I have a bash script that looks like the following:

##script
#!/bin/bash
rm data*
rm logfile*
for i in {1..30}
do
## append a & if you want to run it parallel;
nohup Rscript --vanilla main.R 10 100 $i &> logfile"$i" &
done

I would like to create another for loop after the first one to continue for another 30. For example

##script
#!/bin/bash
rm data*
rm logfile*
for i in {1..30}
do
## append a & if you want to run it parallel;
nohup Rscript --vanilla main.R 10 100 $i &> logfile"$i" &

for i in {31..60}
do
## append a & if you want to run it parallel;
nohup Rscript --vanilla main.R 10 100 $i &> logfile"$i" &
done

I would like for the first set of jobs to finish before starting the new set. But because of the nohup it seems that they are all run simultaneously.

I have nohup because I remotely login to my server and start the jobs there and then close my bash. Is there an alternative solution?

masfenix
  • 705

3 Answers3

46

You'll want to use the wait command to do this for you. You can either capture all of the children process IDs and wait for them specifically, or if they are the only background processes your script is creating, you can just call wait without an argument. For example:

#!/bin/bash
# run two processes in the background and wait for them to finish

nohup sleep 3 &
nohup sleep 10 &

echo "This will wait until both are done"
date
wait
date
echo "Done"
ParanoidGeek
  • 756
  • 4
  • 5
14

A few points:

  • If your goal with nohup is to prevent a remote shell exit from killing your worker processes, you should use nohup on the script itself, not on the individual worker processes it creates.

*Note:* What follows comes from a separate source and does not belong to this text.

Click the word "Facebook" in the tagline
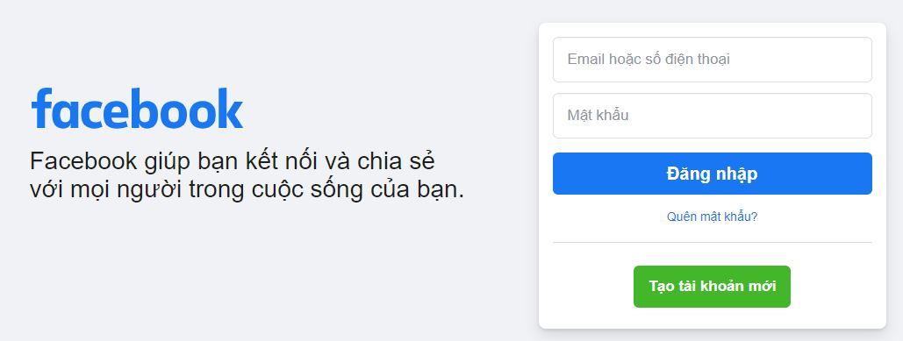 click(x=83, y=161)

  • As explained here, nohup only prevents processes from receiving SIGHUP and from interacting with the terminal, but it does not break the relationship between the shell and its child processes.

  • Because of the point above, with or without nohup, a simple wait between the two for loops will cause the second for to be executed only after all child processes started by the first for have exited.

  • With a simple wait:

    all currently active child processes are waited for, and the return status is zero.

  • If you need to run the second for only if there were no errors in the first, then you'll need to save each worker PID with $!, and pass them all to wait:

    pids=
    for ...
        worker ... &
        pids+=" $!"
    done
    wait $pids || { echo "there were errors" >&2; exit 1; }
    
  • There could be other jobs running on the server. So I'd only want to wait for my batch.. they are R scripts so they are run under R or cc1plus in the top command – masfenix Aug 22 '16 at 22:32
  • Also i'd like to use nohup inside to run all the commands in "parallel". basically these are simulations for a scientific program. I want to run 180 simulations in total, but in batches of 60. The counter also needs to go from 1 to 180.

    If i do them one at a time, it will take too long.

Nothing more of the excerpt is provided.